In the end she remains the loyal cadre, unable to think in new categories. Anyone opposing the ruling party must be the same as its historical enemy, ‘the settler-colonial regime’ (p. 313). That democratic opposition twenty years after independence might herald a new chapter in Zimbabwean politics does not occur to her. She has no word of regret about the suppression of the only independent daily paper. Freedom of expression this freedom fighter apparently did not fight for (cf. p. 330). She scoffs at ‘telephone farmers’, but her ideology does not permit her to question recent destructive land policies. She mentions the ‘ZANU(PF) policy of redistributing existing wealth, but without due emphasis on increasing wealth to cover the whole population’ (p. 287). But she does not link this to our present economic misery.

Like so many of her ‘comrades’ she cannot think beyond the ‘Second Chimurenga’ which she keeps ‘re-living’. The future is closed to her. ‘I think we need to revive some of the principles and values of the liberation struggle, which included looking at the lives and needs of the underprivileged’ (p. 332). The ‘needs of the underprivileged’ have been disregarded in a most scandalous manner by the ruling party’s ‘Murambatsvina’. The party Fay Chung still believes in just does not exist any more.

The author’s loyalty to her old fellow fighters interferes with her political analysis and vision. She is not aware that her party failed fundamentally in building a new state, a much more important task than just ensuring the continuation of the ‘liberation movement’ and its ‘struggle’.

Her party has missed a historical opportunity. It could have become a state builder and creator of a new and lasting constitution. Instead, it is still fighting the same old enemy who is now obsolete. This Chung has not noticed.

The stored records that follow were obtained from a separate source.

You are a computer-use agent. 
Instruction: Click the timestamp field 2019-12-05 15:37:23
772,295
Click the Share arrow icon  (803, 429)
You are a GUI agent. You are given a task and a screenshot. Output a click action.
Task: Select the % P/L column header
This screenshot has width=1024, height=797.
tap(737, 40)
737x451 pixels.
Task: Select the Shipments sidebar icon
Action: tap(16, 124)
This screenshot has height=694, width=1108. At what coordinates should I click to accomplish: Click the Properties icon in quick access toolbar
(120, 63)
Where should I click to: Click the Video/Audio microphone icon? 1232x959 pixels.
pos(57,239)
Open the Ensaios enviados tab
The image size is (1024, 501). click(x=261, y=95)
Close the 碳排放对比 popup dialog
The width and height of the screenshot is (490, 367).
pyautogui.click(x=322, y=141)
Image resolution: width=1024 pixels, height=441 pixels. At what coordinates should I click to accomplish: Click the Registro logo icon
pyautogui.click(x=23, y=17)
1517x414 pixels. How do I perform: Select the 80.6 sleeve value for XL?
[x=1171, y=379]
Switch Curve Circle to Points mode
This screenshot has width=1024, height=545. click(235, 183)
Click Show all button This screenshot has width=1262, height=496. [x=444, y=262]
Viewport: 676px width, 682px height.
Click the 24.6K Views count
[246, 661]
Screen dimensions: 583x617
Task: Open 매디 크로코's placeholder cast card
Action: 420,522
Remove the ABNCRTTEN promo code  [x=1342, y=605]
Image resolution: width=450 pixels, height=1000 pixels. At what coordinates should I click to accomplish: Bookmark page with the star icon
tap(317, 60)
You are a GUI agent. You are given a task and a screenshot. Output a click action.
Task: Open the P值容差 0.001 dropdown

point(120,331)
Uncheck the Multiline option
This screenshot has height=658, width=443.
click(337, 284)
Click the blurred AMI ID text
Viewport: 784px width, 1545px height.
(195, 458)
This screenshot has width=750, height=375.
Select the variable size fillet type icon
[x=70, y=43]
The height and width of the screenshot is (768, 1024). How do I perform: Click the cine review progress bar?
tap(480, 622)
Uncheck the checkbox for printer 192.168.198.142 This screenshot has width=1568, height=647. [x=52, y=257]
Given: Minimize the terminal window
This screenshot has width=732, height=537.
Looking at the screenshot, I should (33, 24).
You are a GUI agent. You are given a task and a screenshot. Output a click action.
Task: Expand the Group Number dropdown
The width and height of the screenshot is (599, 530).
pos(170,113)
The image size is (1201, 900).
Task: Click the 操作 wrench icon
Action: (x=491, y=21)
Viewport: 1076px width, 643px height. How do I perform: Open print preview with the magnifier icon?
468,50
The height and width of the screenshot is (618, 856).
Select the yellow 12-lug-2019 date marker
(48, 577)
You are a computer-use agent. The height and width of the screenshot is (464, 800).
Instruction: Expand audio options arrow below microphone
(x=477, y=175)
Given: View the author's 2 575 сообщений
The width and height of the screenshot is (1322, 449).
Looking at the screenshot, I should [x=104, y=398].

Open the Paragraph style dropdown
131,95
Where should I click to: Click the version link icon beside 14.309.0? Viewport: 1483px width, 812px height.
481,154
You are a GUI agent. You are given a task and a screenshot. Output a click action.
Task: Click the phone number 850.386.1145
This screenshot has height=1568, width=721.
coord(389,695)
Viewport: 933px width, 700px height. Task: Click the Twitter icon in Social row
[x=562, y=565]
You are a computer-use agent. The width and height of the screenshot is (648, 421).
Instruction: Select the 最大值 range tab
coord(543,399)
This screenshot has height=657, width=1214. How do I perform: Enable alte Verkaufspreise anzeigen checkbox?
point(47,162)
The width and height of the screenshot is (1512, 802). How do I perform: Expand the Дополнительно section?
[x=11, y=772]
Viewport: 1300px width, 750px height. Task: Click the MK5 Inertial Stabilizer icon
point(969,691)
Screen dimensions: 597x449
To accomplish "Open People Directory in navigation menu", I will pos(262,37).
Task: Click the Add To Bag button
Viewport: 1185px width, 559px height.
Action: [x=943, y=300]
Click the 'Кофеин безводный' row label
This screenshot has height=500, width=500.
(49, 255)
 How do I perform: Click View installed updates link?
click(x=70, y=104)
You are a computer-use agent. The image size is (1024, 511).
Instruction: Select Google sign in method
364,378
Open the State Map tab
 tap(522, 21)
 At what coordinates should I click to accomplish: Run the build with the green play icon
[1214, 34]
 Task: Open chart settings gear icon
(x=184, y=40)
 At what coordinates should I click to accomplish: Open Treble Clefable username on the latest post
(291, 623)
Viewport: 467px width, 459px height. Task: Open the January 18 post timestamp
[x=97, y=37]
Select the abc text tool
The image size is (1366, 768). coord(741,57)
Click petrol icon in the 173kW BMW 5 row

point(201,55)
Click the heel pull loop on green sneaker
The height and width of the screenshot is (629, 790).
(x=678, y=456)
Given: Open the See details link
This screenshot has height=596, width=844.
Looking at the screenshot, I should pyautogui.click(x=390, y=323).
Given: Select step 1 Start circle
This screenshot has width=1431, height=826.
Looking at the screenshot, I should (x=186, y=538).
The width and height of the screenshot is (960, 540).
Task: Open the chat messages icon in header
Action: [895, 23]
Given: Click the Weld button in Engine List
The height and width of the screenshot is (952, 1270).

This book is unique in that the editor includes his own critical review in the introduction. He asks: ‘Why is it of such importance for Fay Chung as a left-wing socialist to support Mugabe and his turning back of the historical clock to the objectives of a struggle that took place thirty years ago? Why does Chung consider it necessary to distance herself so drastically from the new democratic opposition?’ (p. 13).

That Fay Chung wrote these ‘Memories from Zimbabwe’s Liberation Struggle’ at all is commendable, despite a number of factual errors.1 It is to be hoped that many of her ‘comrades’ do the same before the final curtain comes down on their lives and their period of history. Which cannot be long now.

1. ‘To date, it has not been possible to state definitively which side was responsible for the massacres of missionaries, although there is circumstantial evidence that the Smith regime’s failure to investigate the Makumbe mission massacres indicated that they might have been complicit’ (p. 236). Presumably she means the killing of four Dominican Sisters and three Jesuits at St Paul’s Mission, 6th February 1977. Additionally, Mgr Bruce Kent was never ‘the Roman Catholic papal representative in Britain’ (p. 136).